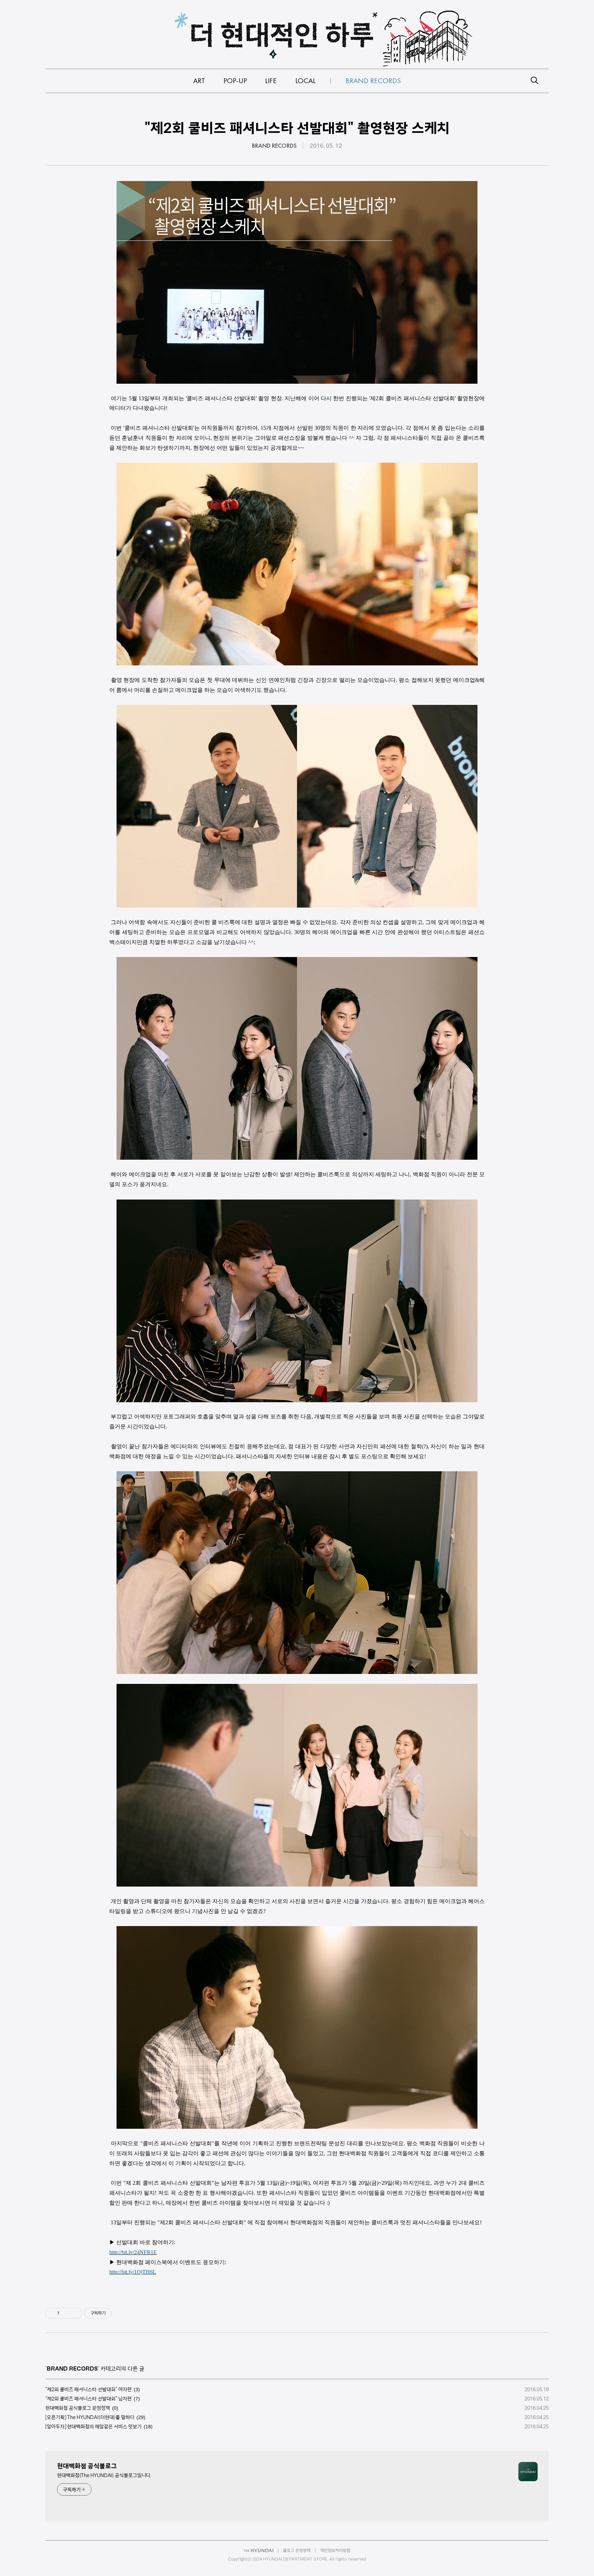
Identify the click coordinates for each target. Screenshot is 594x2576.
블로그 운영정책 (296, 2550)
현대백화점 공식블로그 (87, 2466)
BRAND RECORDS (274, 146)
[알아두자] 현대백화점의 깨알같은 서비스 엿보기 (93, 2426)
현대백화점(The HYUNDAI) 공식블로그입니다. (104, 2475)
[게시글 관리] (74, 2313)
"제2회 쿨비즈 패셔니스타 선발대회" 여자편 (88, 2389)
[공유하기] (66, 2313)
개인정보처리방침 (335, 2550)
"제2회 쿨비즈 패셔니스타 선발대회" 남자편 (88, 2399)
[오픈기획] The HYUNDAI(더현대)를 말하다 (89, 2417)
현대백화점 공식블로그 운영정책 (77, 2408)
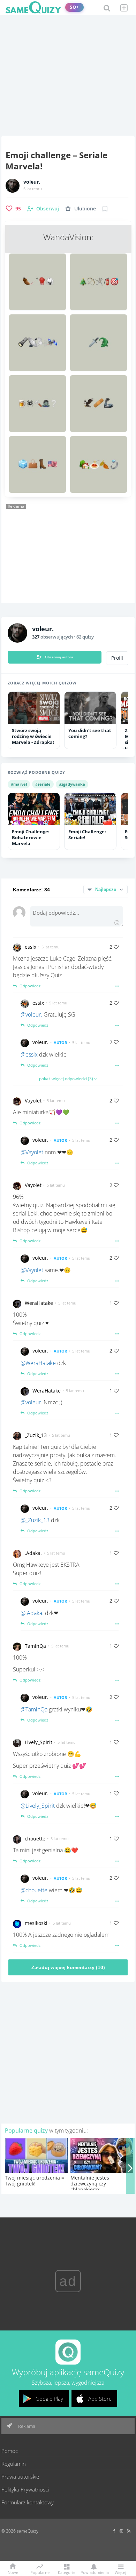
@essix (29, 1054)
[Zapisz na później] (104, 208)
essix (30, 947)
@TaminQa (34, 1709)
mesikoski (36, 1923)
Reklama (26, 2426)
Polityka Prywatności (25, 2489)
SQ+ (74, 7)
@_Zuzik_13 (35, 1520)
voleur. (31, 182)
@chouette (34, 1890)
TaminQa (35, 1646)
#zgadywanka (72, 784)
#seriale (43, 784)
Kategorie (66, 2572)
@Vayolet (32, 1152)
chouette (35, 1838)
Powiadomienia (93, 2572)
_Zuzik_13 (36, 1435)
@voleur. (31, 1014)
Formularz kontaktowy (27, 2502)
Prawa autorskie (20, 2476)
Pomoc (9, 2450)
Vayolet (33, 1100)
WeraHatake (39, 1303)
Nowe (13, 2572)
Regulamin (13, 2463)
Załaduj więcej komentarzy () (68, 1967)
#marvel (19, 784)
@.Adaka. (32, 1613)
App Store (100, 2398)
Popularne (40, 2572)
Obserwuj (47, 208)
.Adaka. (33, 1553)
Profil (117, 658)
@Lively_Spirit (38, 1805)
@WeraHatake (38, 1363)
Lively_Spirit (38, 1742)
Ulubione (85, 208)
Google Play (49, 2398)
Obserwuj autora (59, 657)
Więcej (120, 2572)
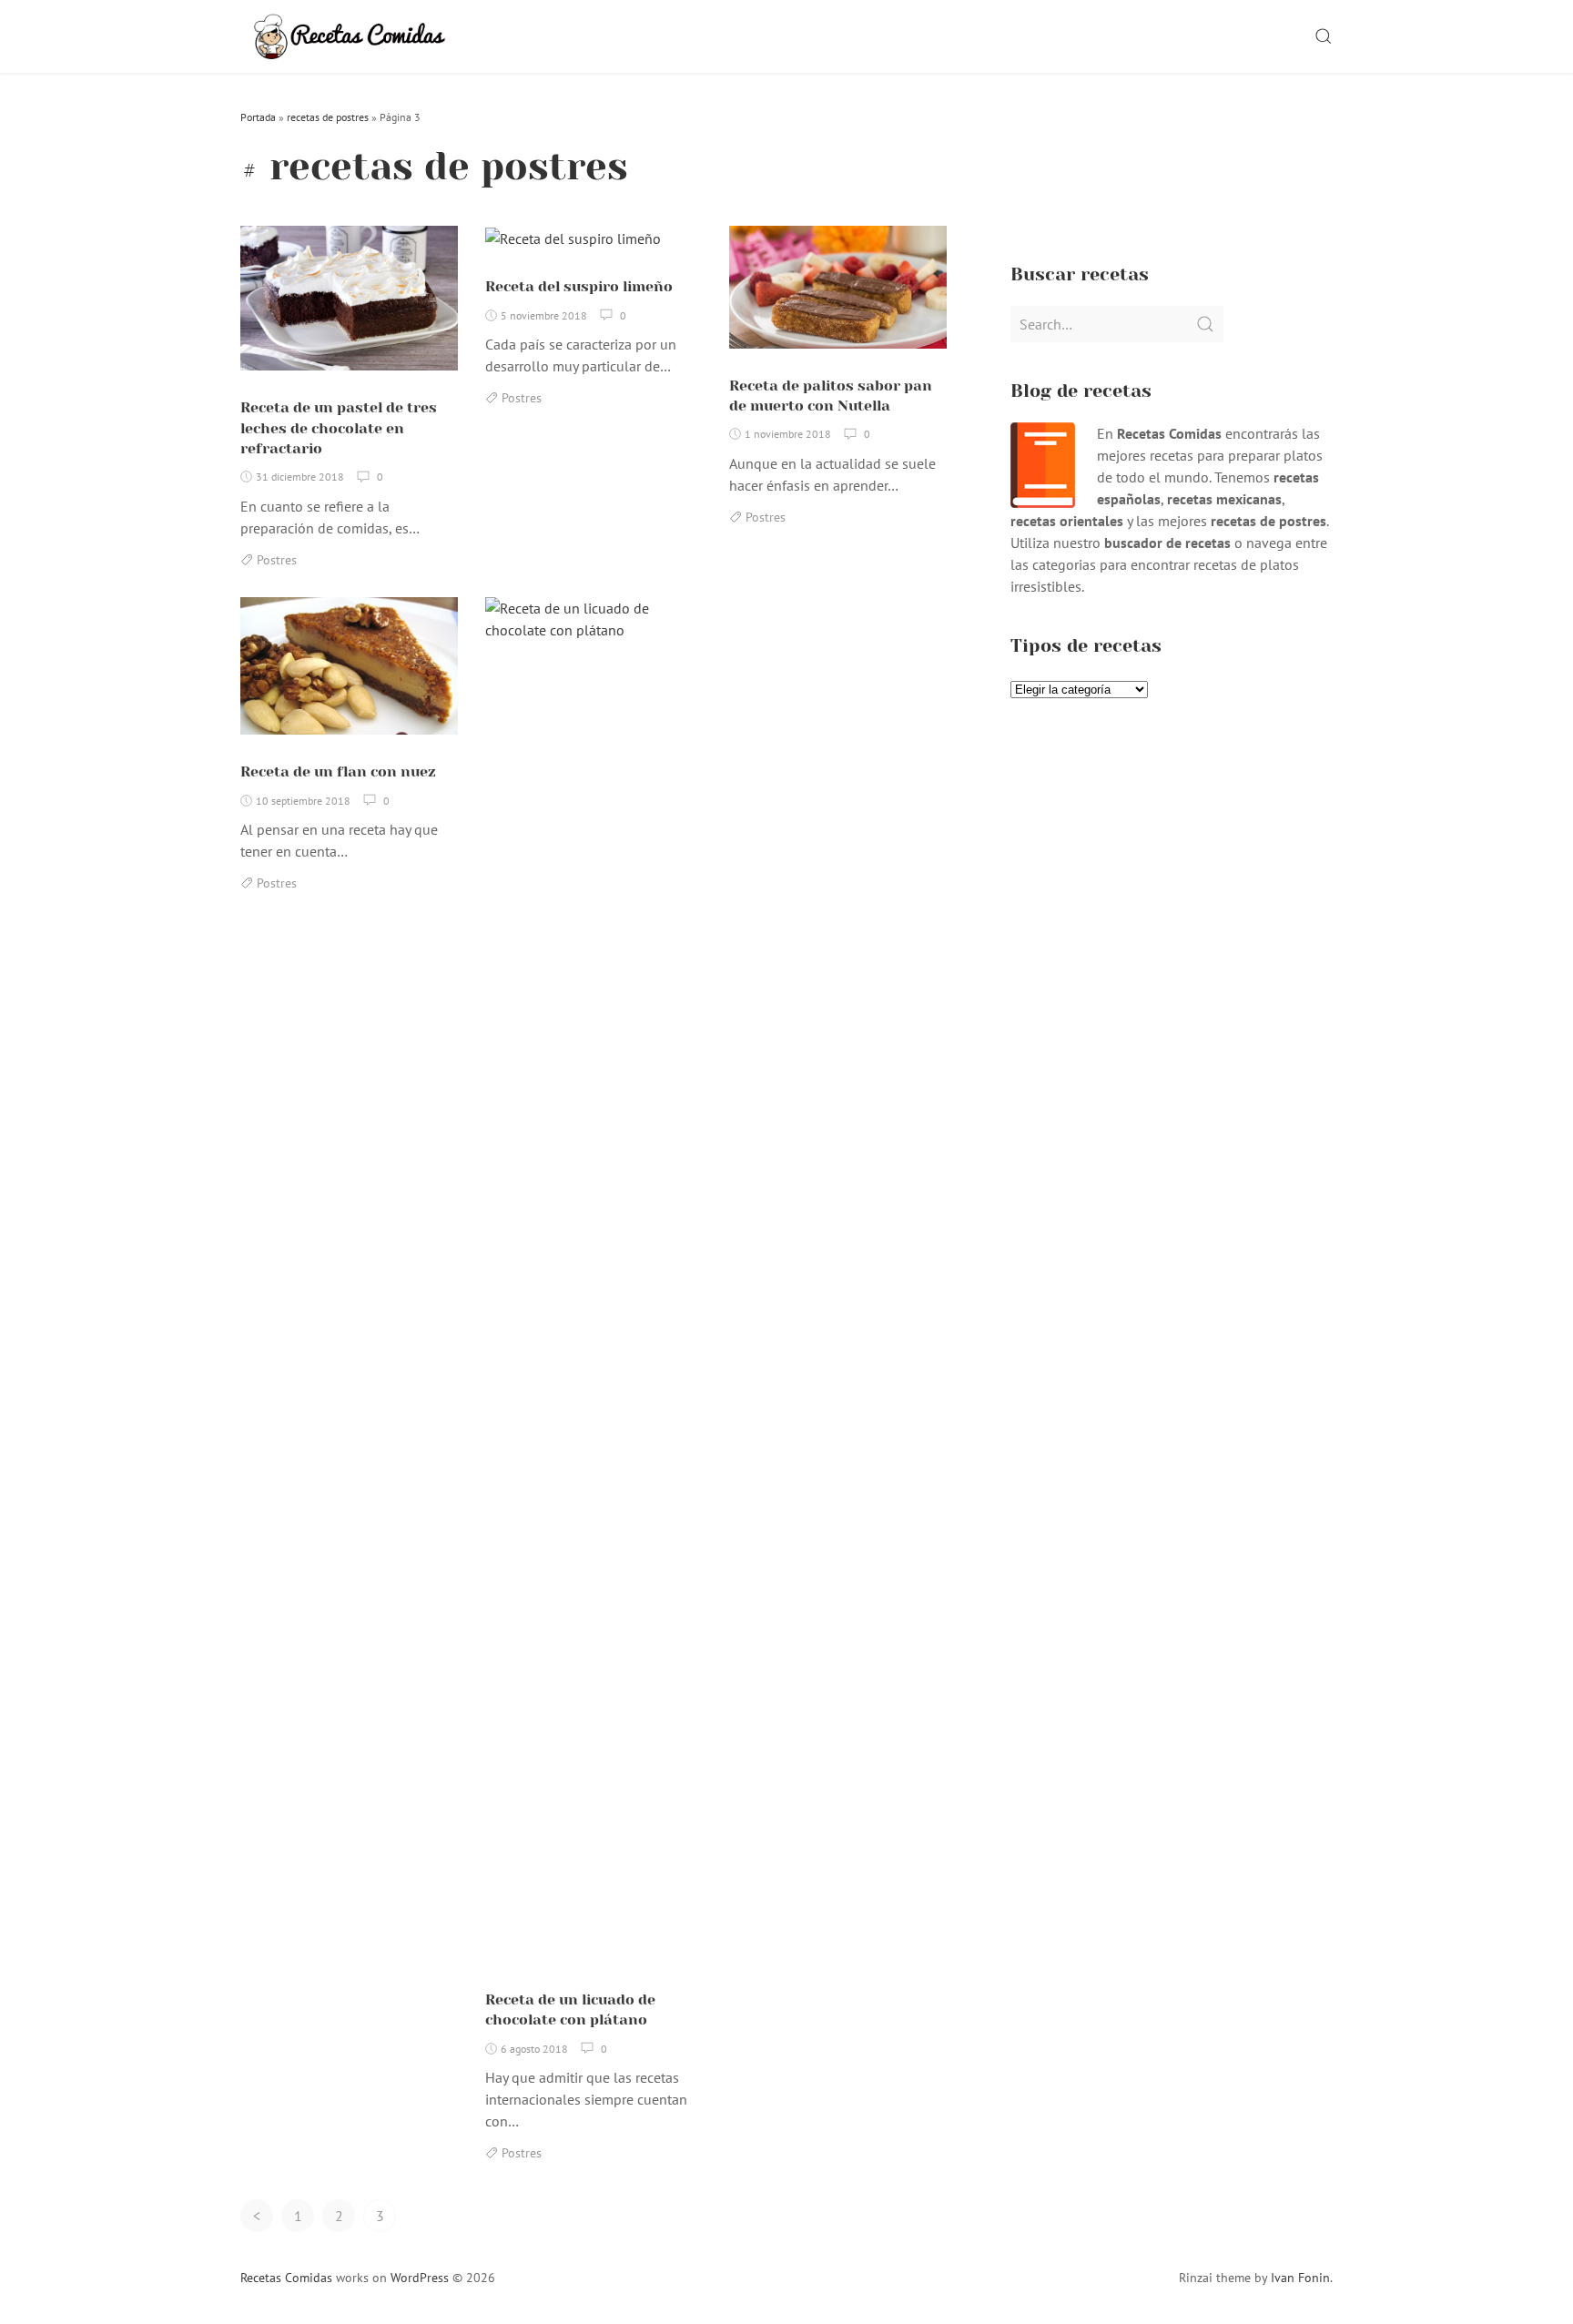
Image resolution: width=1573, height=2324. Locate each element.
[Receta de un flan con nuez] (349, 674)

----------

- **DESCRIPTION OF THE TASK**
Your reply should hold exactly the lines from the line containing "#marvel (19, 784)" through the final line of the listing, and none of the pictures.

- **COMPLETED EXERCISE**
#marvel (19, 784)
@.Adaka. (32, 1613)
App Store (100, 2398)
Popularne (40, 2572)
Obserwuj (47, 208)
.Adaka. (33, 1553)
Profil (117, 658)
@Lively_Spirit (38, 1805)
@WeraHatake (38, 1363)
Lively_Spirit (38, 1742)
Ulubione (85, 208)
Google Play (49, 2398)
Obserwuj autora (59, 657)
Więcej (120, 2572)
Image resolution: width=1573, height=2324. Locate each element.
[Receta de un flan con nuez] (349, 674)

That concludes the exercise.